* _COMPITI RICHIESTI_
1) Spieghi in una, due o tre frasi per quale motivo, secondo il commento, Putin non incontrerà alcuna resistenza nella società civile con le nazionalizzazioni petrolifere.
2) Trascriva fedelmente il passo del commento che comincia con "VERSO LA NAZIONALIZZAZIONE" e si chiude con "pensi in Occidente.".
3) Risponda alle seguenti domande sul commento:
(a) Con quale quota Rosneft è diventata il principale azionista di Pirelli?
(b) Da chi Rosneft aveva rilevato un pacchetto di Saras?
(c) A quale società, secondo i rumors moscoviti, sarebbe ceduta a breve la Bashneft?

* _TESTO DA LEGGERE_
Grazie all’autorizzazione del gruppo Class editori pubblichiamo il commento di Edoardo Narduzzi apparso su Italia Oggi, il quotidiano diretto da Pierluigi Magnaschi.

La storia narra di una Russia stabile e sicura di sé solo quando dal Cremlino è governata con sicurezza. La regola valeva ai tempi degli zar, del Pcus e vale ancora oggi in piena epoca democratica, visto che Vladimir Putin è stato sempre eletto con regolari elezioni. Ed allora, dopo l’annessione della Crimea, in Ucraina per un caso della storia, è bene iniziare a capire cosa vorrà fare zar Putin, visto che potrebbe governare dal Cremlino ancora per quasi otto anni.

IL RUOLO DI ROSNEFT E GAZPROM
Per capirlo occorre concentrare l’attenzione su due società legate all’energia: Rosneft e Gazprom. La prima è il secondo produttore al mondo di barili di petrolio al giorno, dopo la saudita Aramco, l’altra il colosso mondiale del gas. Entrambe sono pienamente controllate dal Cremlino ed entrambe saranno oggetto di una crescita dimensionale nei prossimi mesi. Per acquisire cosa? Rosfnet, ad esempio, è ascesa alle cronache economiche italiane per essere diventata, con il 13%, il principale azionista di Pirelli. Qualche mese prima aveva rilevato dai Moratti un pacchetto di Saras, sia nella società che raffina sia in quella che opera nel trading petrolifero.

UNA DUPLICE STRATEGIA
Ma la strategia di Putin verso Rosneft e Gazprom sarà, parallelamente, duplice: utilizzarle come polo di aggregazione domestico di tutte le società private attive nel business dell’energia; essere il braccio operativo del Cremlino per acquisire posizioni societarie in mercati e Paesi amici in giro per il mondo. Nella nuova visione russa Rosneft deve diventare il colosso petrolifero, la più grande compagnia al mondo per produzione al giorno di barili, e Gazprom il suo contraltare nello stesso business energetico. Due colossi in grado di fare la differenza nelle relazioni internazionali, perché capaci di mettere a terra una potenza finanziaria che la Russia post comunista non ha mai avuto.

VERSO LA NAZIONALIZZAZIONE
Così iniziano ad assumere un qualche significato geopolitico i rumors moscoviti che danno ceduta a breve la Bashneft (15,4 tonnellate prodotte all’anno), la società petrolifera della regione di Bashkiria di proprietà della holding Sistema dell’oligarca Vladimir Yevtushenko, un tempo vicino al sindaco di Mosca Yuri Luzhkov, proprio alla Gazprom. La maggioranza dei russi, del resto, non è favorevole alle molte ricchezze accumulate dagli oligarchi, durante il crollo dell’Urss, nel settore delle materie prime. Ritiene la gestione statale migliore di quella degli oligarchi e quindi Putin, non solo non incontrerà alcuna resistenza nella società civile, ma rischia di accrescere la sua popolarità a colpi di nazionalizzazioni petrolifere. Perché di statalizzazioni nel comparto dell’energia ce ne saranno diverse e in tempi più brevi di quanto non si pensi in Occidente.

* _MATERIALE FORNITO_

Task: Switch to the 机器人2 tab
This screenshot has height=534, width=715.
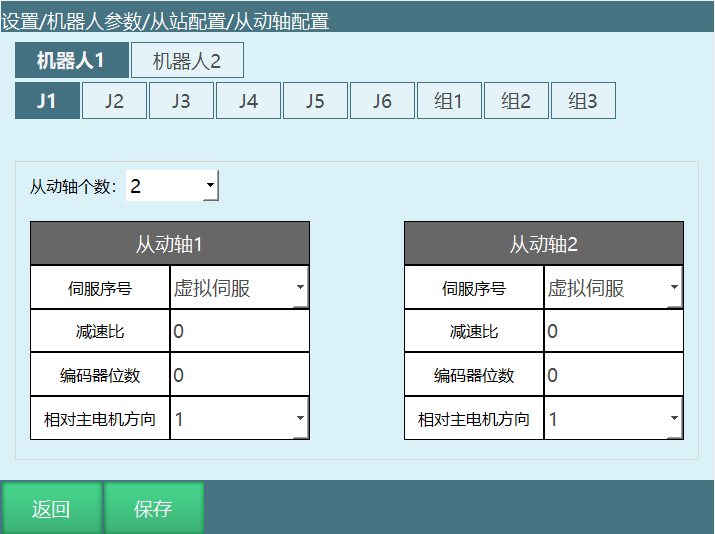Action: pyautogui.click(x=187, y=61)
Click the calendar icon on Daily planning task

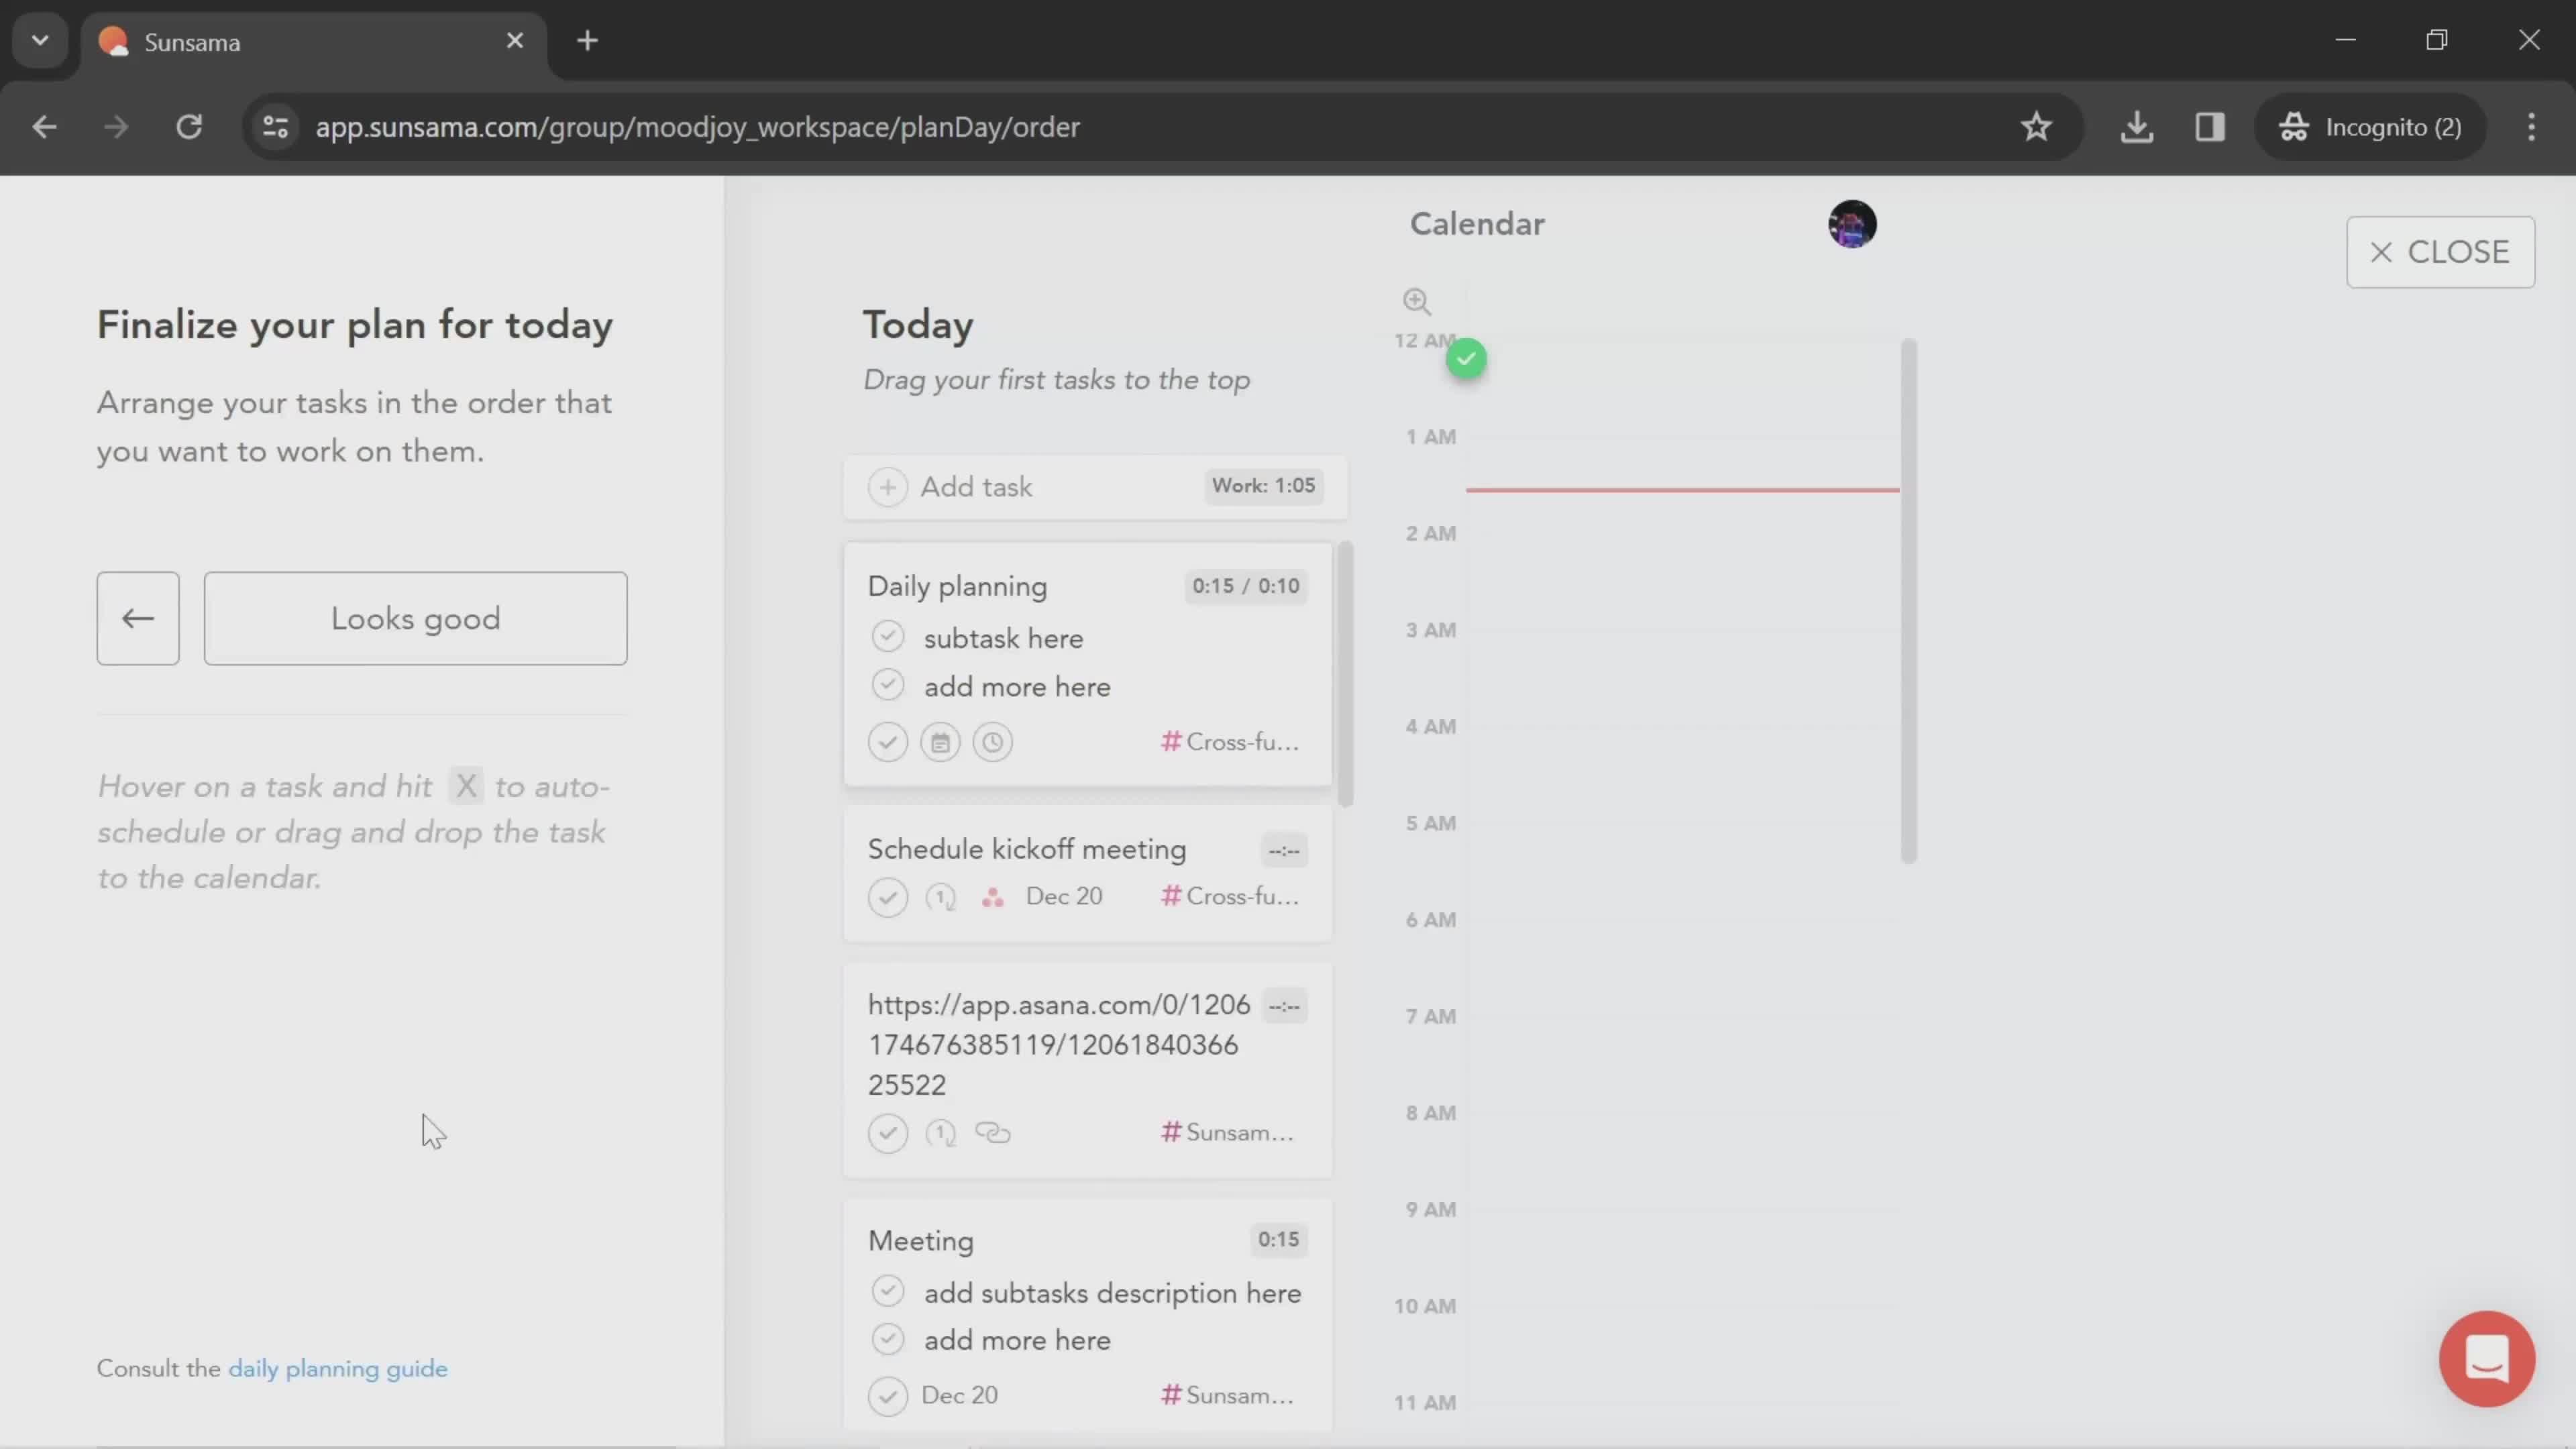[941, 741]
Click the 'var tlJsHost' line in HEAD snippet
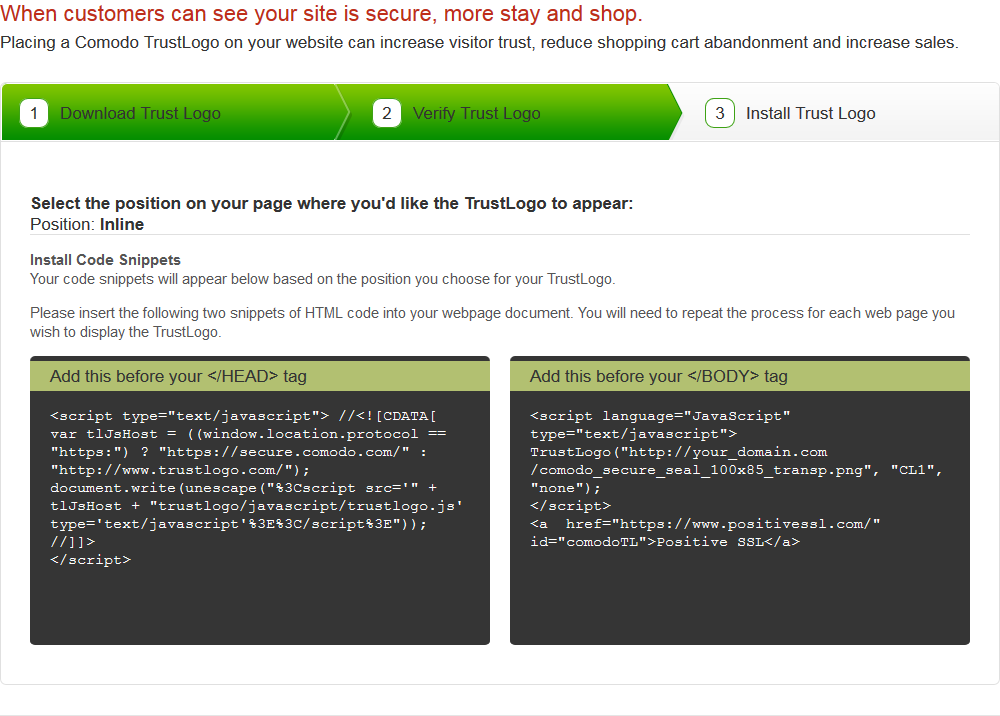The height and width of the screenshot is (716, 1000). [x=247, y=434]

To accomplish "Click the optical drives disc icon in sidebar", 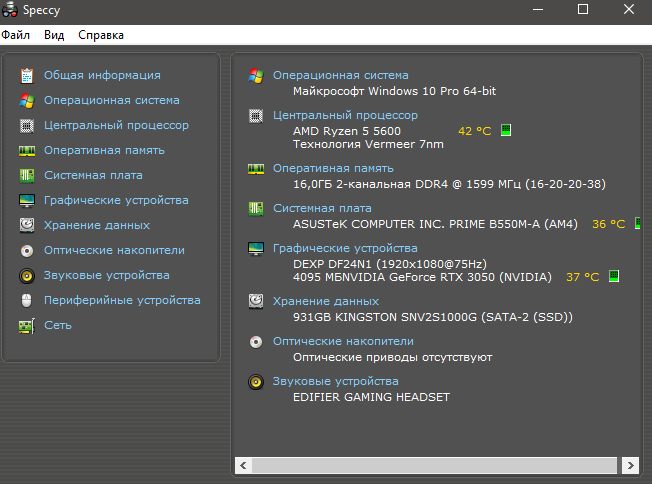I will 27,251.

* _INSIEME DELLE RISPOSTE_
1) La maggioranza dei russi non è favorevole alle molte ricchezze accumulate dagli oligarchi nel settore delle materie prime durante il crollo dell'Urss. Ritiene inoltre la gestione statale migliore di quella degli oligarchi, perciò le nazionalizzazioni potrebbero persino accrescere la popolarità di Putin.

2)
VERSO LA NAZIONALIZZAZIONE
Così iniziano ad assumere un qualche significato geopolitico i rumors moscoviti che danno ceduta a breve la Bashneft (15,4 tonnellate prodotte all’anno), la società petrolifera della regione di Bashkiria di proprietà della holding Sistema dell’oligarca Vladimir Yevtushenko, un tempo vicino al sindaco di Mosca Yuri Luzhkov, proprio alla Gazprom. La maggioranza dei russi, del resto, non è favorevole alle molte ricchezze accumulate dagli oligarchi, durante il crollo dell’Urss, nel settore delle materie prime. Ritiene la gestione statale migliore di quella degli oligarchi e quindi Putin, non solo non incontrerà alcuna resistenza nella società civile, ma rischia di accrescere la sua popolarità a colpi di nazionalizzazioni petrolifere. Perché di statalizzazioni nel comparto dell’energia ce ne saranno diverse e in tempi più brevi di quanto non si pensi in Occidente.

3)
(a) Con il 13%.
(b) Dai Moratti.
(c) A Gazprom.